Hervé This vo Kientza Novembre 2020

Une fois de plus, on m'interroge à propos de soufflés, et, notamment, de calculs et de mesures que j'ai faits il y a des décennies !

Je vais répondre, expliquer, mais en mettant cela dans le cadre véritablement scientifique qui était celui de jadis.

1. Commençons par une recette, de soufflé au fromage.

Pour toute entreprise humaine, il faut un objectif, avant le chemin qui y mène. Ici, l'objectif, la

"définition", c'est une préparation qui gonfle à la cuisson, mais si délicate qu'elle redescend qu'on la sert. En cela, elle s'oppose à un gâteau, qui pourrait gonfler un peu, mais, surtout, qui doit garder environ sa forme, son volume.

Oui, le soufflé est spectaculaire par son gonflement... et que l'on ne compte pas sur moi pour expliquer comment l'empêcher de retomber, sans quoi c'est une autre recette, mais pas un soufflé.

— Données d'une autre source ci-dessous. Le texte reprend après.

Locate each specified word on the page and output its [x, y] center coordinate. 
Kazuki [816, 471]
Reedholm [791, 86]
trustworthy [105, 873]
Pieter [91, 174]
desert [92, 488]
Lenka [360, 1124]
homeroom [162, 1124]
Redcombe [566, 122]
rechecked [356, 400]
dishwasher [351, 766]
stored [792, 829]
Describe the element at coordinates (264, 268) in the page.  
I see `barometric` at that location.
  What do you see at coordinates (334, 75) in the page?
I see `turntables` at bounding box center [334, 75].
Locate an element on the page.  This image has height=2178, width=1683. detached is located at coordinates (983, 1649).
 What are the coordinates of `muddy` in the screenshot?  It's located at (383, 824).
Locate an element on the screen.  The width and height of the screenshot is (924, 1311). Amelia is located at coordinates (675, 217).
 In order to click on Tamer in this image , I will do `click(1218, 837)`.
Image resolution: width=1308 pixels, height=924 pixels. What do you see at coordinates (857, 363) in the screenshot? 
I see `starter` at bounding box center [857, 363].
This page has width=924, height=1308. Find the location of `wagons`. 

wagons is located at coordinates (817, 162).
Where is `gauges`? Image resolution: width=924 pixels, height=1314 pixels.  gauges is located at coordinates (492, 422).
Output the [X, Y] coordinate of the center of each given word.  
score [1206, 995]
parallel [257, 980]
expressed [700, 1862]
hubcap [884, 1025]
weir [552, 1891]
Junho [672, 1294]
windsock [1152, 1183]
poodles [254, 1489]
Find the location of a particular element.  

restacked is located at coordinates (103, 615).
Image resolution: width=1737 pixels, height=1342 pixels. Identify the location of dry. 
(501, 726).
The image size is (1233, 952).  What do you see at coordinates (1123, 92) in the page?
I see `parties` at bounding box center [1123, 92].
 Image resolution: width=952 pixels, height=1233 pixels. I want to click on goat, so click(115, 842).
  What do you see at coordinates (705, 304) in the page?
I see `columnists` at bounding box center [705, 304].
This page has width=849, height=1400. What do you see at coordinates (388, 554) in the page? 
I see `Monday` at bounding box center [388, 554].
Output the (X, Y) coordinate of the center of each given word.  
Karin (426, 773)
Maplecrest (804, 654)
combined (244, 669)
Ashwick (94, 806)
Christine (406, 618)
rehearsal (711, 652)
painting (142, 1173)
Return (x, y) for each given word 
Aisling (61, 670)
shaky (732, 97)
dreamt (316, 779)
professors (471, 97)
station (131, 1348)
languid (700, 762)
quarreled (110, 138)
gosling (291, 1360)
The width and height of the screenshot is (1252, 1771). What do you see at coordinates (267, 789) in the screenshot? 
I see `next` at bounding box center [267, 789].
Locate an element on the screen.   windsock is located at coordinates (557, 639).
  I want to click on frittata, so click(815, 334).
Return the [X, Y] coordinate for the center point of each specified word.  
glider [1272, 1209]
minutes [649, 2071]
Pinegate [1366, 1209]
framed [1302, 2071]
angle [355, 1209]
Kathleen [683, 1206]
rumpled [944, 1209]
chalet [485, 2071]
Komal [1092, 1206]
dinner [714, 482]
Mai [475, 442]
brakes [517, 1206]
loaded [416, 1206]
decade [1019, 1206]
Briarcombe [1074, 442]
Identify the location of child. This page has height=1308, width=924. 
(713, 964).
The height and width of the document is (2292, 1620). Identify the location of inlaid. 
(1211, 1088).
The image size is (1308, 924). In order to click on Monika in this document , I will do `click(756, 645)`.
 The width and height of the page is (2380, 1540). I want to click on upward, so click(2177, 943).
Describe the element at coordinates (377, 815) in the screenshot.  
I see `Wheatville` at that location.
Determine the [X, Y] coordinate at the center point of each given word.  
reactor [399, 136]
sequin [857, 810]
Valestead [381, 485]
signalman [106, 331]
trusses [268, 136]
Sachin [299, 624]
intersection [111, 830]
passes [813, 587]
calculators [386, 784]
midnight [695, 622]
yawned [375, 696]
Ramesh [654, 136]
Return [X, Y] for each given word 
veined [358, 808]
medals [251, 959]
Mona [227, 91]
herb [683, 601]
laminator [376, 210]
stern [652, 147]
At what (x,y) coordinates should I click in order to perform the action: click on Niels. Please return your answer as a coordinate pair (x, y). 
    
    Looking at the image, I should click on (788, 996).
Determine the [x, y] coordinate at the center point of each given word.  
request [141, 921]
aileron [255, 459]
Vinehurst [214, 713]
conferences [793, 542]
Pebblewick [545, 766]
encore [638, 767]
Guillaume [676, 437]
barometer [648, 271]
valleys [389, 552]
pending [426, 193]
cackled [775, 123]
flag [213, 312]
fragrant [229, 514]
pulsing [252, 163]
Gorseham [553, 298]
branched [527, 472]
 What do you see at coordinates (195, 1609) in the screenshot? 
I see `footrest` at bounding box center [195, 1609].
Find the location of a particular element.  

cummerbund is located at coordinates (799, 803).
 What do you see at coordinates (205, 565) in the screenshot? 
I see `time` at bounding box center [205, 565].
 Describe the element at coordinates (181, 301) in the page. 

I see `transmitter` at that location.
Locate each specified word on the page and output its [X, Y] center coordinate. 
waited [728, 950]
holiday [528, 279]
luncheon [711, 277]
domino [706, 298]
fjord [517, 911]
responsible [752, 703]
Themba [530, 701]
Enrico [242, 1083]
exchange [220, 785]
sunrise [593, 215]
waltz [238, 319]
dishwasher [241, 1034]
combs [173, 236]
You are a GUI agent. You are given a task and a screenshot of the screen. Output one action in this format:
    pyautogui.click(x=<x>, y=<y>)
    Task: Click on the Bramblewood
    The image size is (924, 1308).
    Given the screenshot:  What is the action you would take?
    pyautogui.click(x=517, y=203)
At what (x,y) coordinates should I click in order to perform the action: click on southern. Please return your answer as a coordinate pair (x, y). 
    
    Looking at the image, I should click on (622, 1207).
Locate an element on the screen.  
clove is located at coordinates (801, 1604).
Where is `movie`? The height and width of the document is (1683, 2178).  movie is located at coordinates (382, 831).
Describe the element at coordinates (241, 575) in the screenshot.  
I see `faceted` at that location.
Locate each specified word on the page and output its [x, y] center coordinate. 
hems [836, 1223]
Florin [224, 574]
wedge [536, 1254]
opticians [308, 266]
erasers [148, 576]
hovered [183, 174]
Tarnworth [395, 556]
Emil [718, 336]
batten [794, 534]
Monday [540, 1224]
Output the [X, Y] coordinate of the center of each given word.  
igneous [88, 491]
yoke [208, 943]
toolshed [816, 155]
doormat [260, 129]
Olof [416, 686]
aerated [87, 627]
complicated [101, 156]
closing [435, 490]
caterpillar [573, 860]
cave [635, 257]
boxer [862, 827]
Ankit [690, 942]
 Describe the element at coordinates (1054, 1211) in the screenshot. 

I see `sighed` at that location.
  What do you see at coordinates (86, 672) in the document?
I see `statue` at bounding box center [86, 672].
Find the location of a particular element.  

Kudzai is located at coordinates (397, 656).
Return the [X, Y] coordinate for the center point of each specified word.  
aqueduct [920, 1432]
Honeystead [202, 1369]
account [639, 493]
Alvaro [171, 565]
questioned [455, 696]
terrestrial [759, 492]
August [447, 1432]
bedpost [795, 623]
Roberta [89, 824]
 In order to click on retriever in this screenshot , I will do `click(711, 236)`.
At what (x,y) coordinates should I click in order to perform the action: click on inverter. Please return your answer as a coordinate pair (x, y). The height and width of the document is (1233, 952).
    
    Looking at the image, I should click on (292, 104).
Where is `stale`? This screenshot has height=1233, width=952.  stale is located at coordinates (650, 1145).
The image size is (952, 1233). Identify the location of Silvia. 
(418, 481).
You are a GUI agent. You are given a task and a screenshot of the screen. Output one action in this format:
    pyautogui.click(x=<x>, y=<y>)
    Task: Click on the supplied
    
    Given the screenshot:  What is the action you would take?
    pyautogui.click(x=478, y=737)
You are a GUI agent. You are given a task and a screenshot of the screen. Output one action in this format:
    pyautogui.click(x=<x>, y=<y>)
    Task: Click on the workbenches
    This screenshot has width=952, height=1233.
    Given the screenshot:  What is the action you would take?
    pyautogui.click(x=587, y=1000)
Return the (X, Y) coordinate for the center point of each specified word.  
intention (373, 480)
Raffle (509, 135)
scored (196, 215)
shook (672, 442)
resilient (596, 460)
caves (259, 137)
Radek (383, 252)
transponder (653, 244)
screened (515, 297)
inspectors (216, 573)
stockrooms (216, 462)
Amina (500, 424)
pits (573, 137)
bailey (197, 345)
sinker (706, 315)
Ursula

L'objectif étant clair, voici un "chemin", un procotole nommé "recette" : - on préchauffe le four à 180 °C

- on prend un saladier évasé qui va au four, si possible métallique, et on le beurre largement, puis on le farine doucement

- on prend une casserole - on y met 25 g de beurre

- on ajoute deux cuillerées à soupe bien pleines de farine, soit environ 50 g : - on cuit jusqu'à blondissement de la farine

- on ajoute 250 g de lait

- on cuit jusqu'à épaississement de la sauce

- hors du feu, on ajoute sel, poivre, noix muscade, piment de cayenne, et 100 g de fromage râpé - quand la préparation a un peu refroidi, on ajoute 4 jaunes d'oeufs

- on mélange bien le tout

- à part, on bat les 4 blancs d'oeufs en neige bien ferme

- on mélange le contenu de la casserole et les blancs en neige, délicatement - on verse le mélange dans le saladier beurré

- on place sur la partie inférieure du four, contact de métal à métal

- on cuit pendant environ 30 minutes, jusqu'à apparition d'une belle coloration sur le dessus

Lors de la cuisson, on observe un phénomène, qui est le du gonflement du soufflé. Certes, on part traditionnellement de blancs d'oeufs battus en neige, de sorte que la préparation initiale est déjà foisonnée, mais c'est un fait que les soufflés gonflent à la cuisson.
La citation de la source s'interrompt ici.